If the event is location-specific and only affects primary sites, working from home is a viable backup option. However, if employees are working from home as their production location or are expected to work from home as a backup, what happens in regional outages where this is not possible? Organizations must ensure a backup plan exists that does not rely on employees working remotely. This may include maintaining a corporate headquarters with a full-scale generator or contracting with an outside provider that can provide seats for employees without power to continue critical operations. If companies have generators, it is essential to understand the generator’s capabilities. Many only support data centers and emergency power which means it cannot support desktops, etc.
The presence and movement of your personnel needs to be documented within your plan. Document what they will need to do, where they will go, and who can back up a process or procedure if the primary person is not available. You can recover your systems but if you don’t recover your people, you won’t be able to start working again. After all, what good are running systems if no one has access to them?
Third Parties
Today, reliance on third party providers is paramount to our operations, whether it be for technology, other products and supplies, or even services. The loss of a critical vendor can significantly halt operations. Throughout the recovery planning process, it is essential that an organization identify critical vendors and implement a strong third party risk management program that includes due diligence, assessment of risks, and monitoring. It is also vital to decide what third-party assets your company will utilize. Understanding new and existing third-party relationships and their potential risks is pivotal to this process.
Due diligence should include an assessment of your providers’ continuity plans. Validating that your vendors have plans providing continuity in a variety of scenarios is important to ensuring your ability to serve your customers. Following the pandemic, it is imperative to ensure that a providers’ strategy includes proper backup and recovery practices, pandemic protocols, and considerations for geographic specific impacts resulting from a widespread regional or global event. Several companies were crippled with hot spot areas of illness which had worldwide impacts. Requesting proof of successful testing of the plans and information about subcontracting are critical components to validating your vendors’ readiness.

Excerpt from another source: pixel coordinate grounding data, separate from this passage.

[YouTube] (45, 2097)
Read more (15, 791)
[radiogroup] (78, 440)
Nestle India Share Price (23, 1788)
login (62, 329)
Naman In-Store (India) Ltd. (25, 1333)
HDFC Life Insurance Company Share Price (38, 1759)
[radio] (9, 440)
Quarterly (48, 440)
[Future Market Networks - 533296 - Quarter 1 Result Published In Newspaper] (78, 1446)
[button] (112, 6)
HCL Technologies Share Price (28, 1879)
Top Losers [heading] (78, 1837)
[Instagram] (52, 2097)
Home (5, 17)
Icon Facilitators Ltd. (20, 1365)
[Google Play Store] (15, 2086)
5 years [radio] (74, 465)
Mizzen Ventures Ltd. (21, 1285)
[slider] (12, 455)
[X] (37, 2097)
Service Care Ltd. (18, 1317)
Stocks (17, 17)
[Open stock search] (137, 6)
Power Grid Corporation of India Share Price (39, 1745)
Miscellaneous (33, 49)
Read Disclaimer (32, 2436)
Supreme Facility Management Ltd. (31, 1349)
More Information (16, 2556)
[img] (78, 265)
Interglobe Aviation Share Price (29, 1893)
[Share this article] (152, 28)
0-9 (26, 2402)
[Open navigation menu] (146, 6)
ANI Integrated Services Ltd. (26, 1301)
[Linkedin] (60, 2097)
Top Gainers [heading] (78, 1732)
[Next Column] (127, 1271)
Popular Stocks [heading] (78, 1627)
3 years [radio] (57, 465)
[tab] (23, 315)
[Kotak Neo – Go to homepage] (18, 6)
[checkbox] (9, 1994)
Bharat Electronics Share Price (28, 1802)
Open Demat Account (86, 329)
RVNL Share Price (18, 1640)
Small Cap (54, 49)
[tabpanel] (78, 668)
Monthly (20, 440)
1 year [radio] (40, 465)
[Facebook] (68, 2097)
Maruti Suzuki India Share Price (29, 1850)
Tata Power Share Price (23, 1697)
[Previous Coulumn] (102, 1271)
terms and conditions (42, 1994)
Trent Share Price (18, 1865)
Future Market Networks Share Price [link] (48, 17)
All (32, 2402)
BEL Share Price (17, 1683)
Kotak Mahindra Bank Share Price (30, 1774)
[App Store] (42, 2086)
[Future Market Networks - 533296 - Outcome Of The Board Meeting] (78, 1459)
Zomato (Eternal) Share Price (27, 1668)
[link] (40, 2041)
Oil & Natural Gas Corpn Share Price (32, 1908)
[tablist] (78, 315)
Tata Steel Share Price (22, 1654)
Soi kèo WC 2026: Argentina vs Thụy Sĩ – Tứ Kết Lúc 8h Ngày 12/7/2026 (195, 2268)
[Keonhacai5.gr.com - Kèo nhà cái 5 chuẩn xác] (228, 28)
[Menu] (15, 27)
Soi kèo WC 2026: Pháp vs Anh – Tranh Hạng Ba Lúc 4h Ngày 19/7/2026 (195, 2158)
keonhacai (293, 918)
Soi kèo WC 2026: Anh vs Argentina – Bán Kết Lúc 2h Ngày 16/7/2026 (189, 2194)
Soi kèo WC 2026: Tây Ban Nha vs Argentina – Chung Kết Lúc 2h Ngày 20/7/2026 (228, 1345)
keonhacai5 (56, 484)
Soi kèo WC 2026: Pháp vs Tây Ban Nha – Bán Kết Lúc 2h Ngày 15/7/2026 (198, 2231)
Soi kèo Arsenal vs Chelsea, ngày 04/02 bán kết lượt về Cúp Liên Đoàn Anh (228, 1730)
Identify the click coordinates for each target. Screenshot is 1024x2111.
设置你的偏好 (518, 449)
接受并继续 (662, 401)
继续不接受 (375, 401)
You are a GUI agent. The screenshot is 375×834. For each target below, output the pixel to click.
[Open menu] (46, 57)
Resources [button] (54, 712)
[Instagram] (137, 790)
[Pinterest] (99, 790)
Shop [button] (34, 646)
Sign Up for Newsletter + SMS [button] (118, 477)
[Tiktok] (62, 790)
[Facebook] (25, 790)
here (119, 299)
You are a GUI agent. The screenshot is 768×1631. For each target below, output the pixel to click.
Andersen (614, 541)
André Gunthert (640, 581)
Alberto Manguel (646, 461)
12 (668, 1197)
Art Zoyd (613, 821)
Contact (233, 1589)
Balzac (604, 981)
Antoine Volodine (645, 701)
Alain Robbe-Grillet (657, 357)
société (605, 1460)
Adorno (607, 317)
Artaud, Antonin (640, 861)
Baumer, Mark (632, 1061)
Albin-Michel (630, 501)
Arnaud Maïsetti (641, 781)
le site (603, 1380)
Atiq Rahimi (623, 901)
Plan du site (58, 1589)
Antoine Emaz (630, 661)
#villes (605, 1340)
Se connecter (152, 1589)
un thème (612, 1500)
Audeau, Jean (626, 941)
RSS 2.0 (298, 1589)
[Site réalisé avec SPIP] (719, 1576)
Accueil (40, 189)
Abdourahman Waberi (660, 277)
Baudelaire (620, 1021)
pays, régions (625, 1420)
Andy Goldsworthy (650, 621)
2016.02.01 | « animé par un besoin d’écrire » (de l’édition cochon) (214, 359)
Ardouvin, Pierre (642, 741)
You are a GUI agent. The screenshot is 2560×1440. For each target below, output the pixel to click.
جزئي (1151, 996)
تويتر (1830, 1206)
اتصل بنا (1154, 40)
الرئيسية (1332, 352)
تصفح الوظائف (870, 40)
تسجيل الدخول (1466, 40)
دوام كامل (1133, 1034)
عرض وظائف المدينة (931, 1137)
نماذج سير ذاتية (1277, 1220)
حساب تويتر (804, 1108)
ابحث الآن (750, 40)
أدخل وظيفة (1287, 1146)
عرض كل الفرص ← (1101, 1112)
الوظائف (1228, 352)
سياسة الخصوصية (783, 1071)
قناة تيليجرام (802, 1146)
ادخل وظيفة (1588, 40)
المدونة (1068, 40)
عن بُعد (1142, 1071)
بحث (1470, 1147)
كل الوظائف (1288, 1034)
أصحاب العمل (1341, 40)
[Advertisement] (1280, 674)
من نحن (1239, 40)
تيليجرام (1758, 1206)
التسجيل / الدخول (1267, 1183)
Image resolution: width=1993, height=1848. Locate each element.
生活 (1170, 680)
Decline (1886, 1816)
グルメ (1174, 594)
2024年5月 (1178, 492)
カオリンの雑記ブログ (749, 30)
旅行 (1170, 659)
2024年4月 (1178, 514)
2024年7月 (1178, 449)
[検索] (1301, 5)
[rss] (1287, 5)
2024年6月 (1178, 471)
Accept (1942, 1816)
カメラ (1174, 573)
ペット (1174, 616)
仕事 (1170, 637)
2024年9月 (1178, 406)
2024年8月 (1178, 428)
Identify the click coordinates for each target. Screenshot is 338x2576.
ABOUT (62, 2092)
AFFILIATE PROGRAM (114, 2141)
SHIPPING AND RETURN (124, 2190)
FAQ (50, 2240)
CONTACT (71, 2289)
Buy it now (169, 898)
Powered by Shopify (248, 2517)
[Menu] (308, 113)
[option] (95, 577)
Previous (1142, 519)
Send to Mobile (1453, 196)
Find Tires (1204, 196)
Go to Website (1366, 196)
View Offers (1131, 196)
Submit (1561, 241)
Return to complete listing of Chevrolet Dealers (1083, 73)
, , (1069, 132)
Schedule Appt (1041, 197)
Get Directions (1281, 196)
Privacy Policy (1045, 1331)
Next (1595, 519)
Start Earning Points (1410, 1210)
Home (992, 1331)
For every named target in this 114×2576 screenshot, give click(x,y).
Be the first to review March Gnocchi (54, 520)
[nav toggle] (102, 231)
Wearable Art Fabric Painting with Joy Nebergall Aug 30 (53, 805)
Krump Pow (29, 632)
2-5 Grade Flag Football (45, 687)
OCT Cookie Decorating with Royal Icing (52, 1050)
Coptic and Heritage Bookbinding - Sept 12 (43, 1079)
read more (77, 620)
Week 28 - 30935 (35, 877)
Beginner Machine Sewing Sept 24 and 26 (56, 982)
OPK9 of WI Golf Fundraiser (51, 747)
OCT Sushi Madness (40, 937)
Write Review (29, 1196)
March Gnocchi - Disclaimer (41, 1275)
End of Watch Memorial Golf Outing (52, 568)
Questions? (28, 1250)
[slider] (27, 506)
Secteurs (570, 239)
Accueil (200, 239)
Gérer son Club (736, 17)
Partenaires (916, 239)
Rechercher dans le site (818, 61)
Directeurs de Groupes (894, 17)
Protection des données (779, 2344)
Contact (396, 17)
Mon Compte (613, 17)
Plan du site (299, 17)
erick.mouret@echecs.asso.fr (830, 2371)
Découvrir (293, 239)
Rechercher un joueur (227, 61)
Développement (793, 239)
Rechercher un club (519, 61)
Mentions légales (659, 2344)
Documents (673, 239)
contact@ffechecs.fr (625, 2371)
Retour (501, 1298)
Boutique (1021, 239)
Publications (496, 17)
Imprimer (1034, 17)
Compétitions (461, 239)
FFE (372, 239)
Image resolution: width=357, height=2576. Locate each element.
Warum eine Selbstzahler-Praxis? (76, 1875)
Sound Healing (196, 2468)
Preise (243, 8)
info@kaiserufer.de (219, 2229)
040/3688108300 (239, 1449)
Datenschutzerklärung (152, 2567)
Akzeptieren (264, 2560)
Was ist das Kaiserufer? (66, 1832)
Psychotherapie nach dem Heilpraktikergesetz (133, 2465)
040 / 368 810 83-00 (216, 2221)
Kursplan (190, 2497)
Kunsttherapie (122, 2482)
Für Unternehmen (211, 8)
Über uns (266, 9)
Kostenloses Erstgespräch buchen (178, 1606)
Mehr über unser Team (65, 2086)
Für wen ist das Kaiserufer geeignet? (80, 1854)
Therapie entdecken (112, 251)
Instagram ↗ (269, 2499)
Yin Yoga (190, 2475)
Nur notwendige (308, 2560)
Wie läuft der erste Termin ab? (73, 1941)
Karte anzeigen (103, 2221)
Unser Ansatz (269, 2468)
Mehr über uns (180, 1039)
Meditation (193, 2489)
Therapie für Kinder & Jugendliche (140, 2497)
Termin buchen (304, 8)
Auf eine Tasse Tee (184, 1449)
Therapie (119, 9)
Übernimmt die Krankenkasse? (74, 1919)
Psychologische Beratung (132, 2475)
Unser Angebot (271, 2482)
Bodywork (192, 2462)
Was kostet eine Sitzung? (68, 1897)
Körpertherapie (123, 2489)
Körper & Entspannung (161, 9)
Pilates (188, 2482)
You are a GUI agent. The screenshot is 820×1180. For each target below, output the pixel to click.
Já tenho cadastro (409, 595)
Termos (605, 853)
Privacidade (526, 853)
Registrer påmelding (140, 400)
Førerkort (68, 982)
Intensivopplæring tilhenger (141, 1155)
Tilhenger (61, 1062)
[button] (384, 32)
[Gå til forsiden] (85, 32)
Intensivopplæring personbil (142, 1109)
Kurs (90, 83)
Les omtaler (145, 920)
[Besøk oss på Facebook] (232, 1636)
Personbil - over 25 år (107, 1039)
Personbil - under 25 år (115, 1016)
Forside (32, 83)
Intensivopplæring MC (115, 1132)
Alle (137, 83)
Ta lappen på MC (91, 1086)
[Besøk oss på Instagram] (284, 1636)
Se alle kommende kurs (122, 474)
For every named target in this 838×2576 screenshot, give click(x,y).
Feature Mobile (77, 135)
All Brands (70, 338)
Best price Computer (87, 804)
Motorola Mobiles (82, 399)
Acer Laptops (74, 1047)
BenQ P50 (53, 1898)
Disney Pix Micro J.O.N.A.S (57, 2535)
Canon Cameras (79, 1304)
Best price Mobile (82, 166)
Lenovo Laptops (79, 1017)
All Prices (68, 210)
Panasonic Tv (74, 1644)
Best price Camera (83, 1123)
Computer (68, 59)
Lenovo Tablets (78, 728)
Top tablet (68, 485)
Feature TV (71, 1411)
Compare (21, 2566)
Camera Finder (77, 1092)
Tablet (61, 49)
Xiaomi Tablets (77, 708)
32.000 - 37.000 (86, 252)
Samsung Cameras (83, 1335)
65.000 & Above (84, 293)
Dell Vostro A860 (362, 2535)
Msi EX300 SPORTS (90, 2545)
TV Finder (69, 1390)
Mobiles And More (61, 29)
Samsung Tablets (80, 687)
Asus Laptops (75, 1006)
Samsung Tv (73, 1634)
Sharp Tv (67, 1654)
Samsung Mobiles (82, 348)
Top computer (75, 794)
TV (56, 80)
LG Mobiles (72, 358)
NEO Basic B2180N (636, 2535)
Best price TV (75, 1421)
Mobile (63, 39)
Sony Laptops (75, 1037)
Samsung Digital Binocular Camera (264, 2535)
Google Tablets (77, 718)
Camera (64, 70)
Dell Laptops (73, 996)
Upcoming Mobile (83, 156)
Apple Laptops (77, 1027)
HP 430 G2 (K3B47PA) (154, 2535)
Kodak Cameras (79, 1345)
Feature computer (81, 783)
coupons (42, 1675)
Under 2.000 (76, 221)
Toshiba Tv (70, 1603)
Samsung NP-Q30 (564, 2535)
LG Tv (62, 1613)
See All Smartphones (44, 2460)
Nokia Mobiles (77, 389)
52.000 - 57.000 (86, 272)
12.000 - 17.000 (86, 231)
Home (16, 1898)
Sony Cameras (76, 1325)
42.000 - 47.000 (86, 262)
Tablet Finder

Testing backup and recovery strategies
To ensure that your strategy remains viable, you must perform ongoing testing of data backups, recovery, and failover to backup data centers. Although the pandemic event was documented as a test of recovery abilities, it must be considered as a scenario specific to working remotely. In other words, this was not a test of application recovery abilities. Systems were not affected, and traditional disaster recovery testing must continue to be a part of validating that an organization can have systems, functions, and other dependent resources up and running in the documented recovery time objectives (RTOs)/maximum allowable downtimes (MADs) to minimize downtime and subsequent loss.
Conclusion
The last couple of years have dramatically changed the way we conduct business and how recovery strategies are structured. Organizations have enhanced their resiliency posture in many ways. However, caution must be exercised when a plan for remote access to systems is considered a business continuity plan. The pandemic is one scenario of many and is still considered to be less likely to occur than scenarios that statistically halt operations. Therefore, impacts on facilities, technologies, and other resources must be evaluated to ensure readiness against any type of situation.